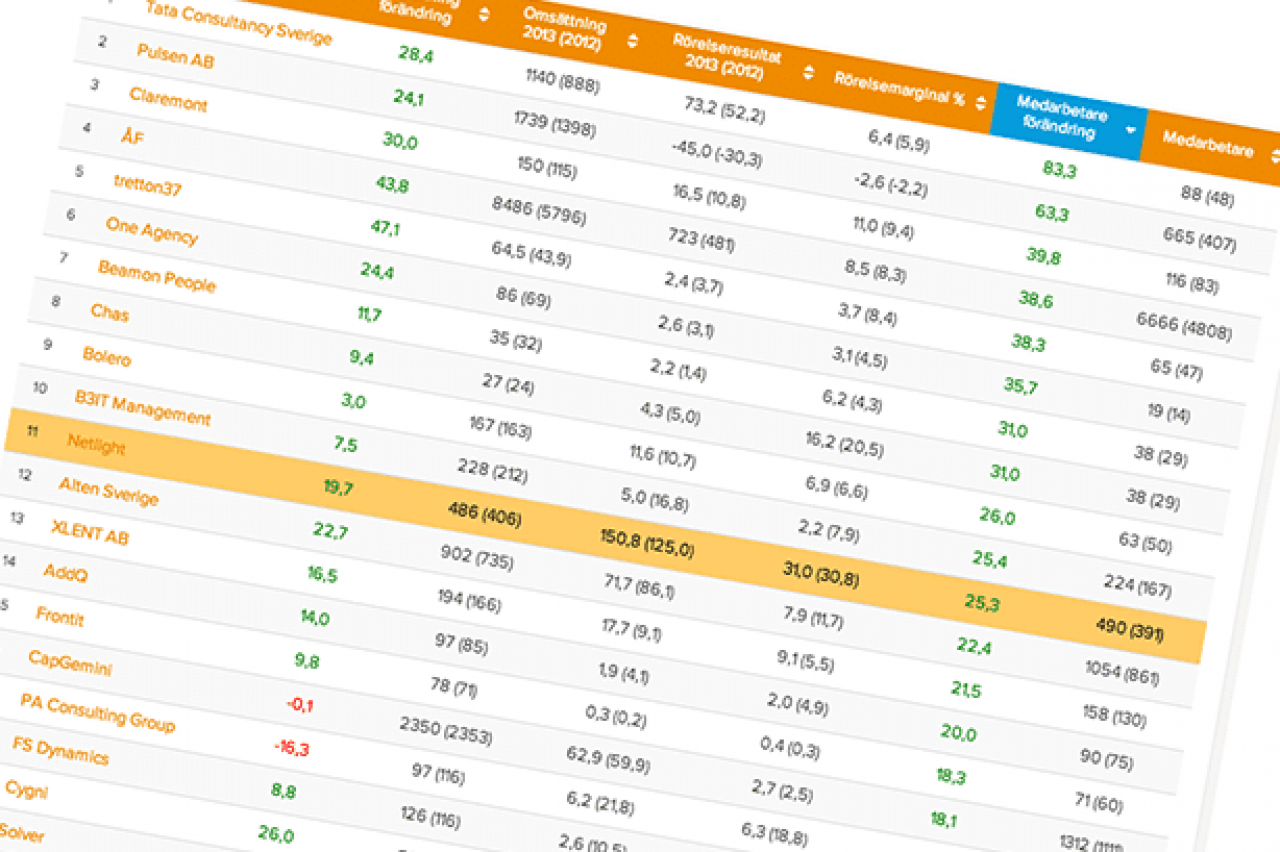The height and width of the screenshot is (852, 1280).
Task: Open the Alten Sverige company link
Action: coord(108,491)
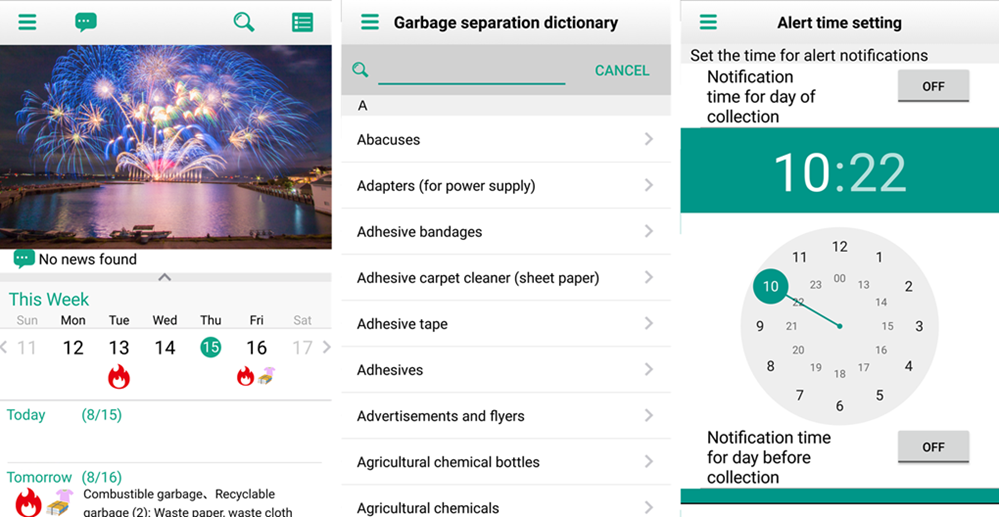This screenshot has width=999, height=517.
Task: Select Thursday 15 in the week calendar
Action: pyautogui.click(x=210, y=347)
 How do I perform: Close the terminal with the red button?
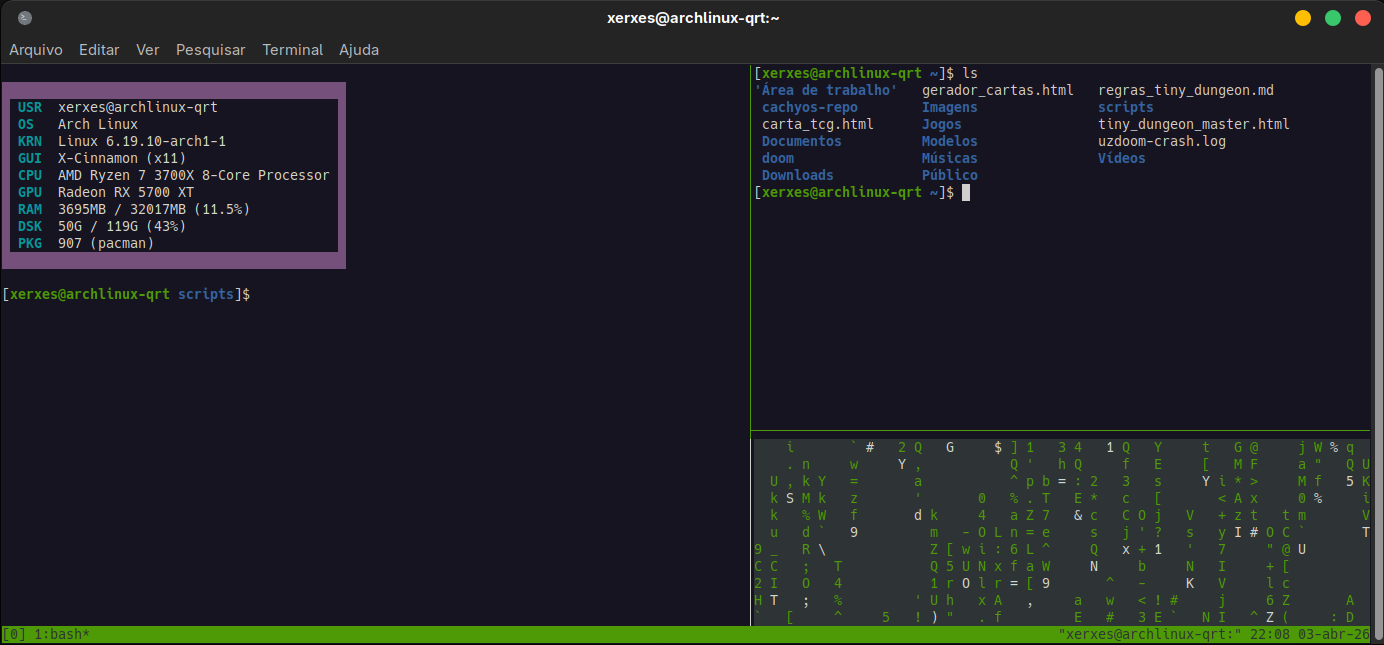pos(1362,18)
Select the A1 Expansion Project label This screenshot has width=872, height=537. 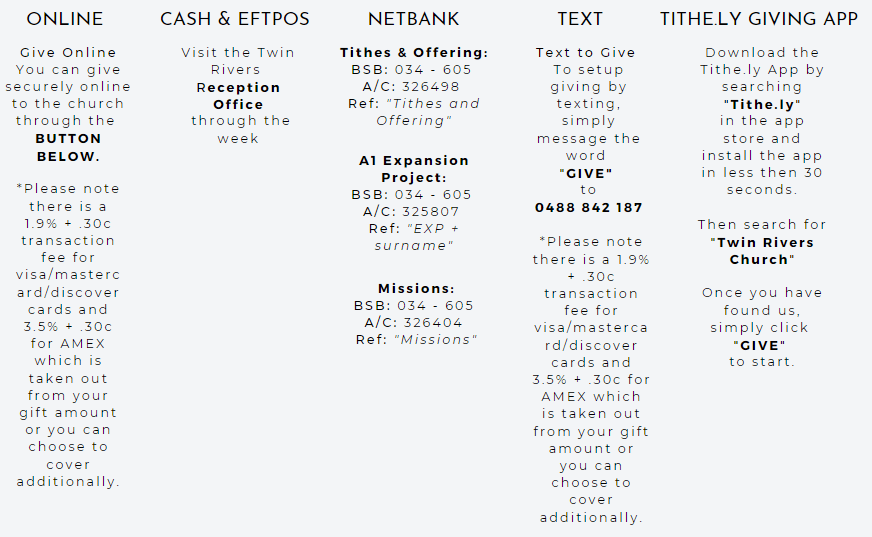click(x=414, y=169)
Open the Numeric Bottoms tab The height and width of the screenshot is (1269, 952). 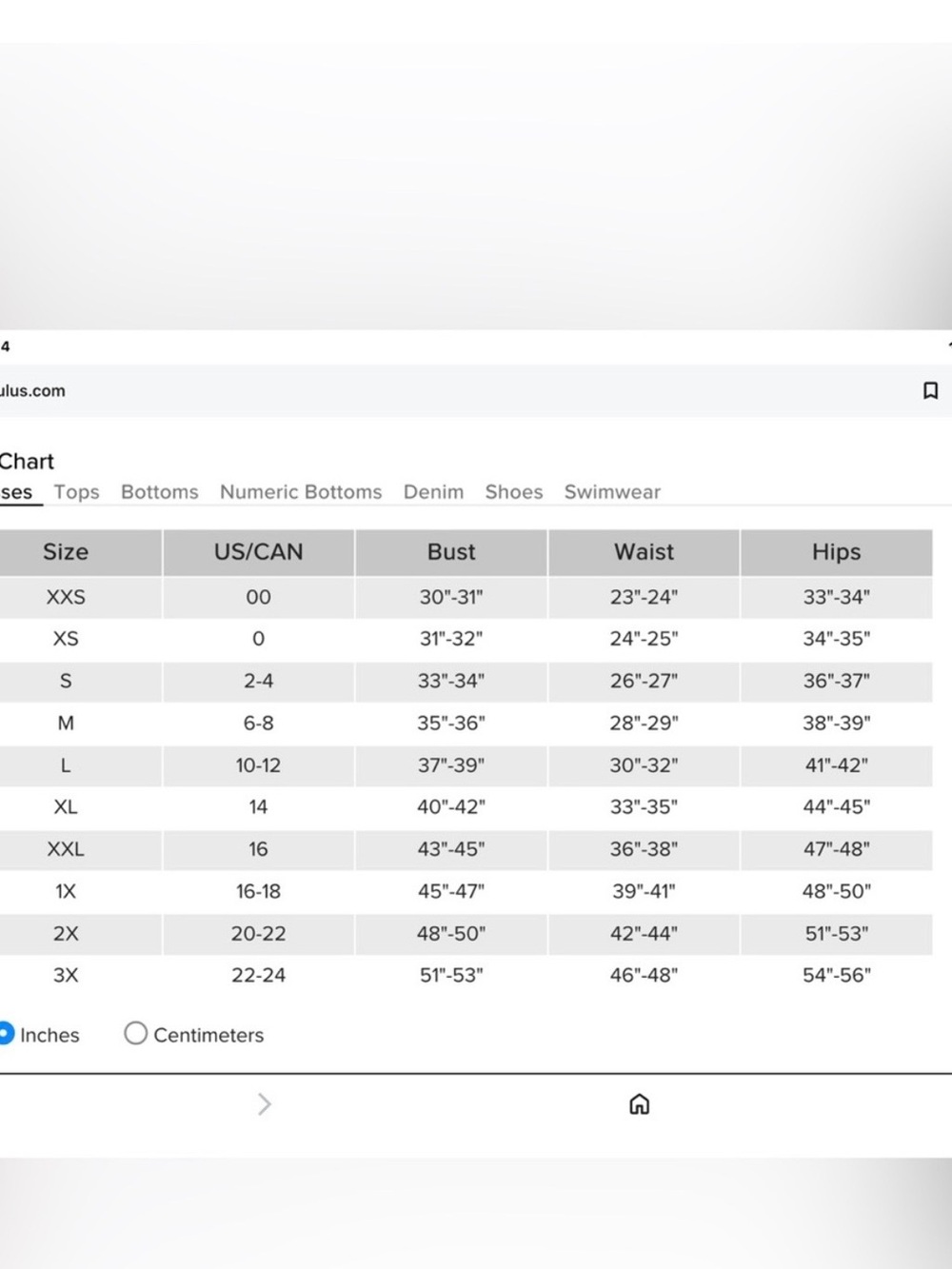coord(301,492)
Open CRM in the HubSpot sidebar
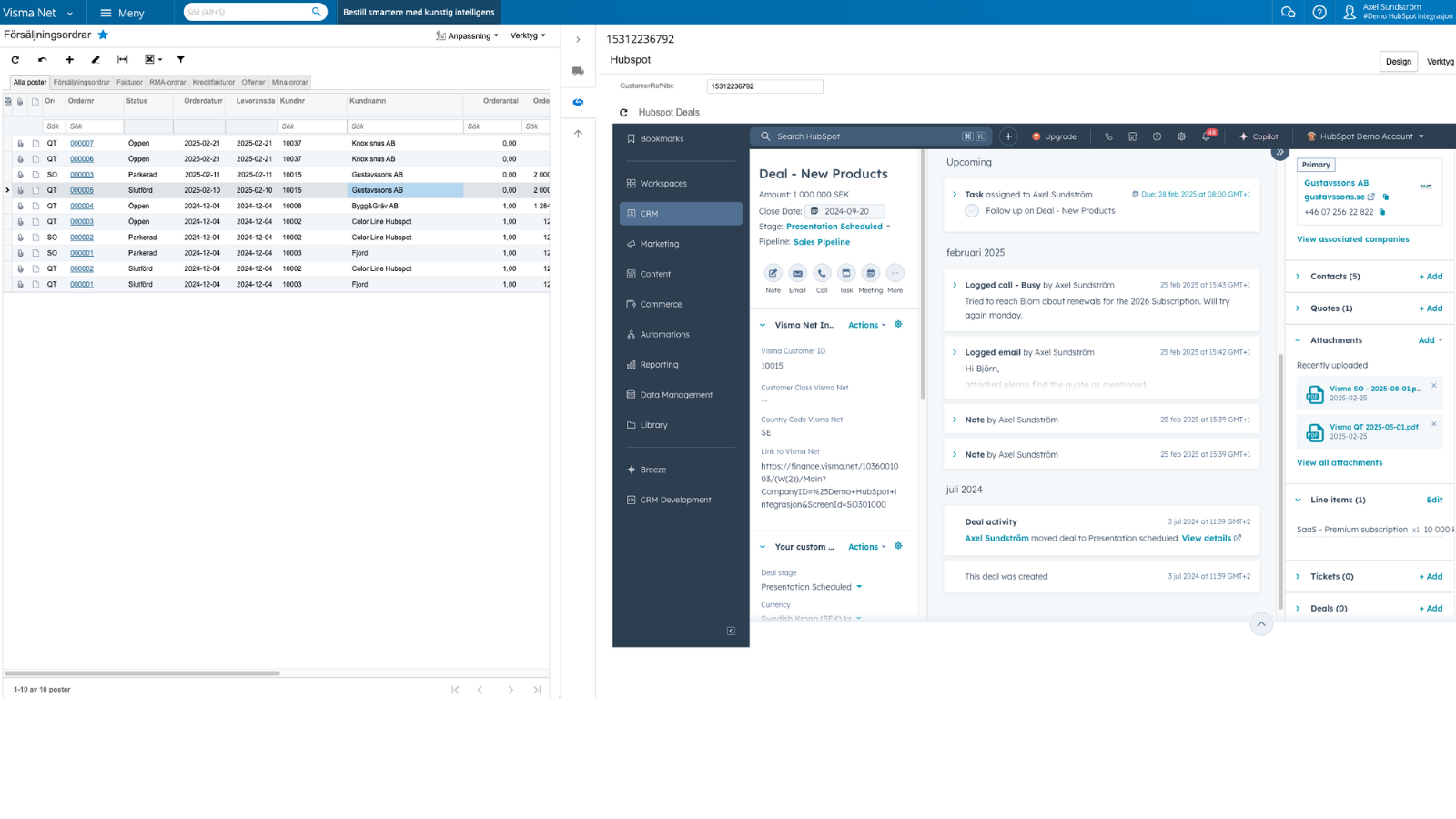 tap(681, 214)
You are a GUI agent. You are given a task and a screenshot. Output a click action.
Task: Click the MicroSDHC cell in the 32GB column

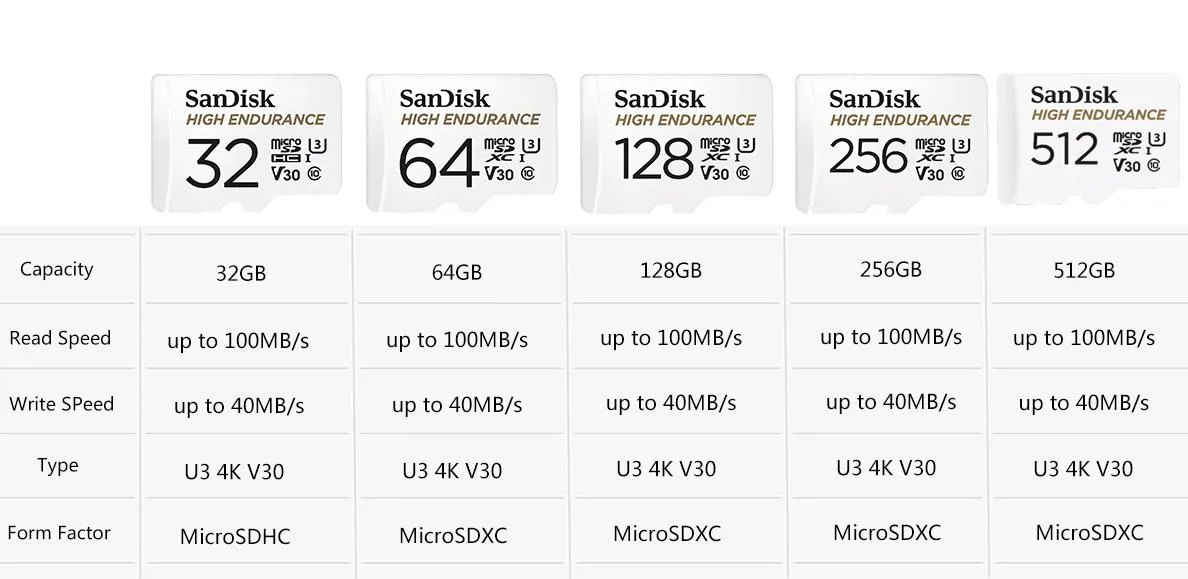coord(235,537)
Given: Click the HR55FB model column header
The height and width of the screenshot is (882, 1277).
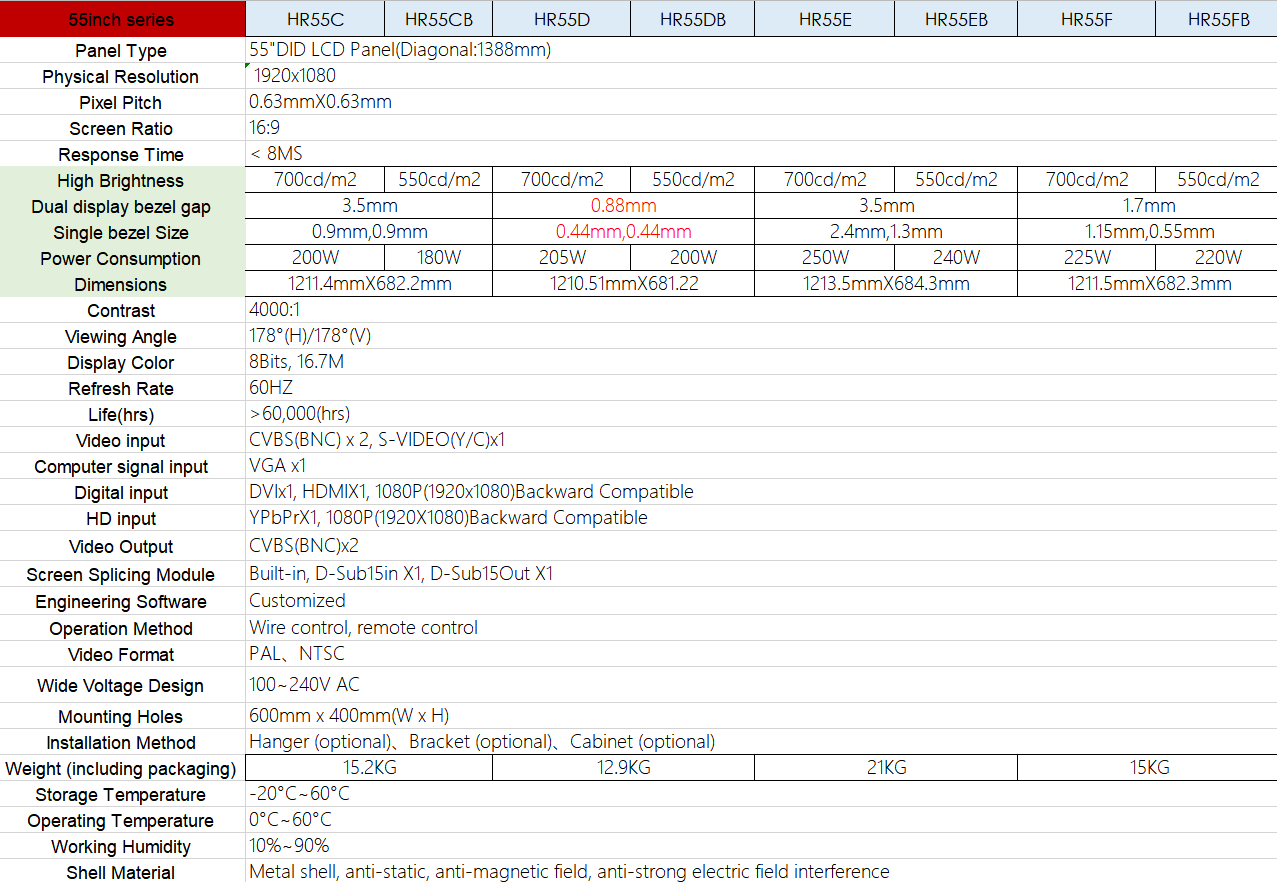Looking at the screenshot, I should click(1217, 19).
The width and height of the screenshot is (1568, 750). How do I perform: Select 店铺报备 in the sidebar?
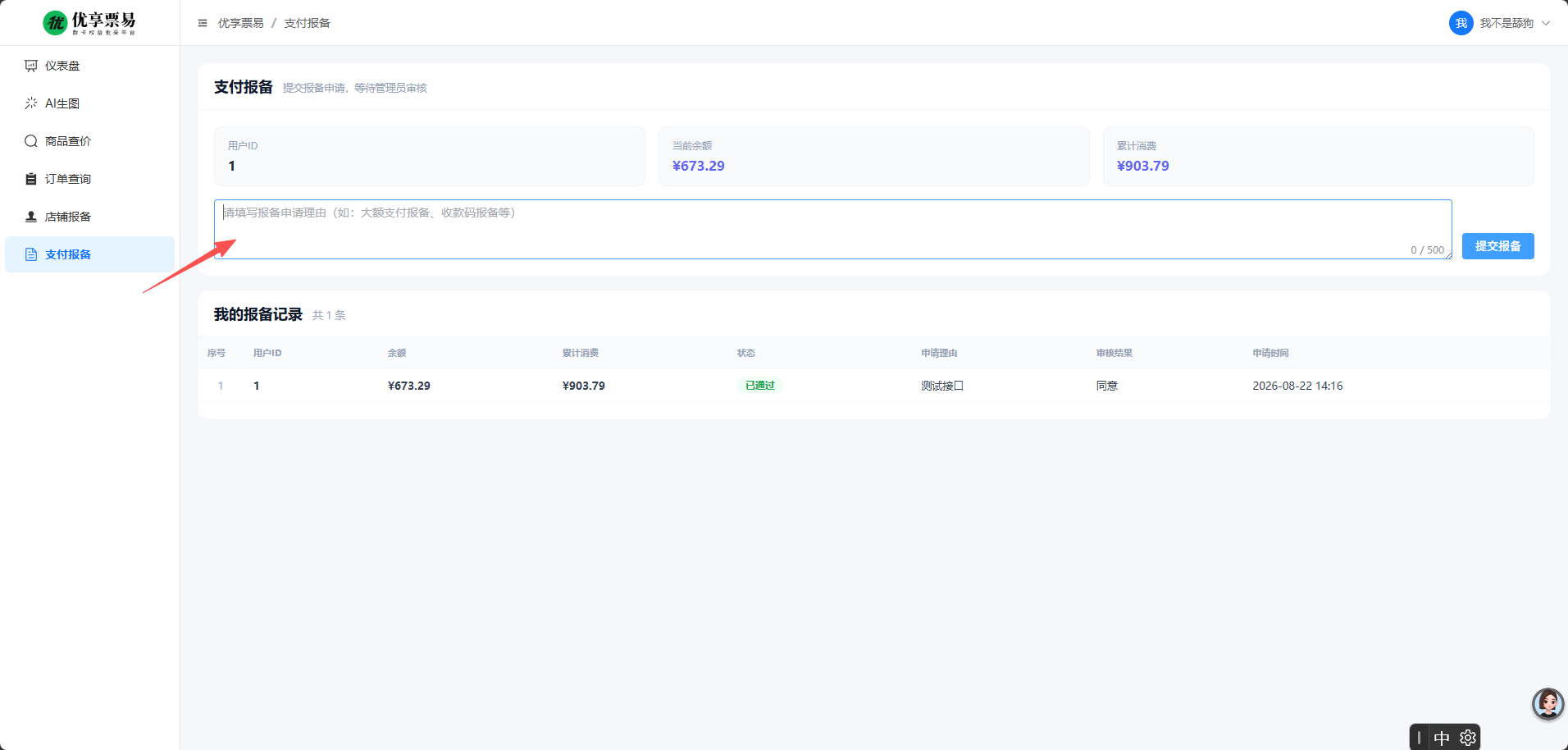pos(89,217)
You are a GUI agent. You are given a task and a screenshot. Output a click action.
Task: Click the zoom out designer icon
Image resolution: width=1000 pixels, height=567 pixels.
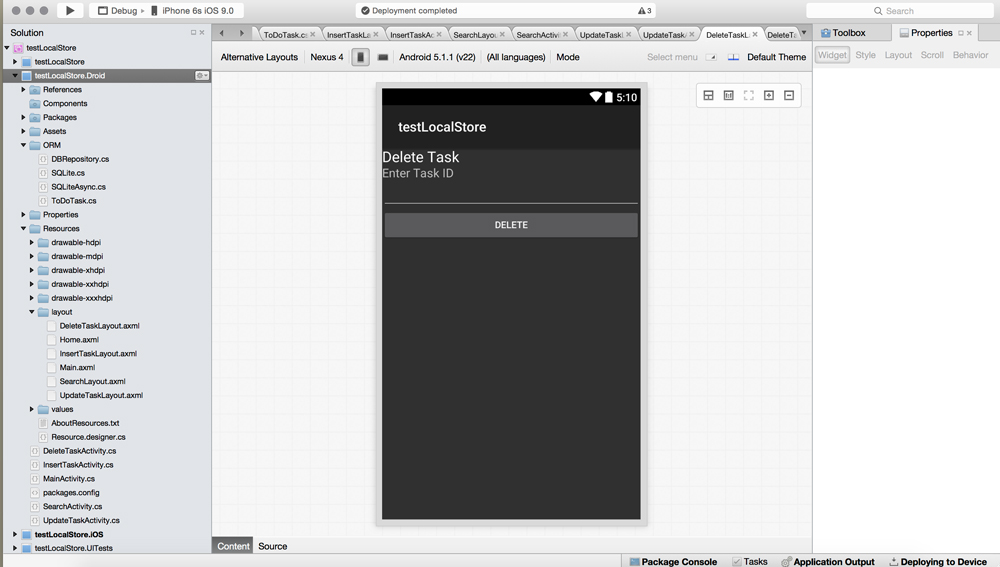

- _EXERCISE DETAILS_
Output nothing but the lines from the one containing "Task: Click the zoom out designer icon" to the end of the listing, both ends included, reproduced exactly. Pictures stay out.

- _RESPONSE BELOW_
Task: Click the zoom out designer icon
Image resolution: width=1000 pixels, height=567 pixels.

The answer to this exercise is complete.